Voilà un film que j’aurais voulu apprécier, car sur le papier c’est vraiment tout ce que je peux aimer, mais à l’arrivée c’est un métrage tellement focalisé sur son aspect formel qu’il en oublie complètement son spectateur, et ça le transforme en film particulièrement pénible à suivre. Dreyer, c’est pas un réal dont je suis spécialement convaincu par la réputation, son
Procès de Jeanne d’Arc s’impose à mes yeux comme un film très surcoté, mais je ne peux pas lui enlever le fait que le bonhomme savait filmer comme peu à l’époque, et ici c’est facilement le film le plus moderne que j’ai pu voir de lui.
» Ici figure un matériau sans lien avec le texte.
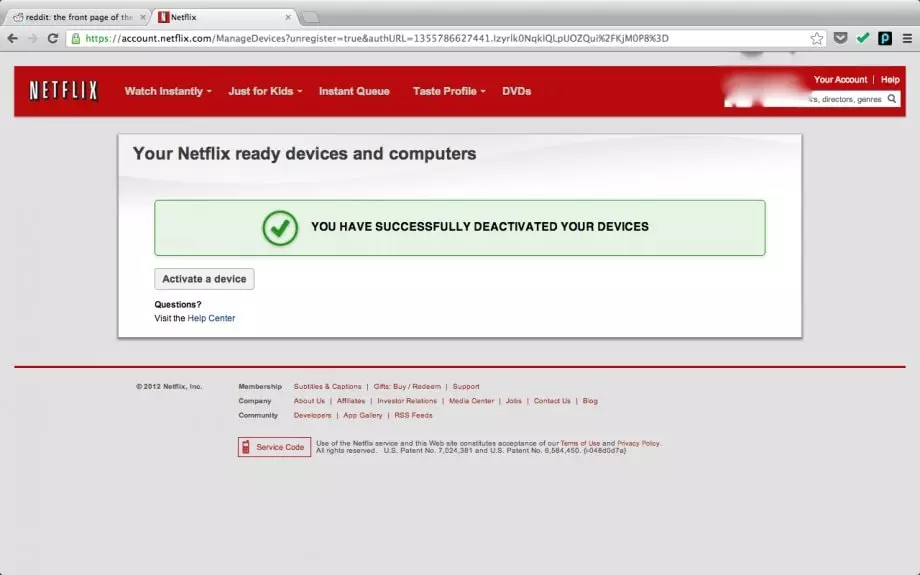
Task: Click the Your Account link
Action: 840,79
On va donc avoir une histoire de vampire (no shit
) avec un héros qui arrive dans un village où une créature habite et...et...et bah je serais bien en peine de raconter ce qu’il se passe par la suite, pas parce que c’est mal raconté, mais tout simplement parce que ce n’est pas raconté
.
Il faut le voir pour le croire : passée la situation initiale,
Vampyr consiste à suivre un héros qui évolue de décor en décor, sans but ni enjeu, avec un air complètement ahuri, et quand une histoire se met vaguement en place ça n’est jamais par l’action, mais par des cartons ou des longs plans sur des pages de bouquin
. Une volonté de narration qui doit sûrement beaucoup à un tournage pas des plus évidents (chaque plan dialogué à été tourné trois fois : en anglais, en français et en allemand) et qui a forcé Dreyer a utilisé le moins de paroles possibles alors que c’est son premier film parlant, mais du coup, à côté de ça, le mec utilise les plus grosses ficelles de la narration muette pour faire fonctionner son film, et ça rend le truc indigeste. D’autant qu’au final, on se rend bien compte que l’histoire n’intéresse guère Dreyer, qui l’utilise plus comme un prétexte pour aligner les séquences étranges et les plans travaillés.
De ce côté là,
Vampyr est une pure réussite : on a l’impression d’évoluer dans un rêve torturé, et nombreux sont les plans complètement dingues, que ce soit par leurs trucages étonnants (les jeux d’ombre alors que le personnage ne bouge pas, le reflet d’un personnage dans l’eau alors qu’on ne le voit pas sur la rive
, etc…), leur puissance visuelle (quasiment chaque plan avec le porteur de la faux) ou tout simplement leur modernité affolante (le procession mortuaire vue à travers les yeux du cadavre dans le cercueil, c’est du génie pur à ce stade
). Dommage que tout ce travail formel, encore une fois complètement dingue pour l’époque, soit au service de quasiment rien du tout, et du coup ça donne un film bien lourdingue à regarder, où on se réveille parfois devant les étonnantes propositions visuelles. Le film montre vraiment à mon sens les limites extrêmes de l’expressionnisme allemand : à trop vouloir faire un film en se reposant juste sur l’aspect formel, on en oublie que ce n’est pas ça qui rend un long-métrage regardable.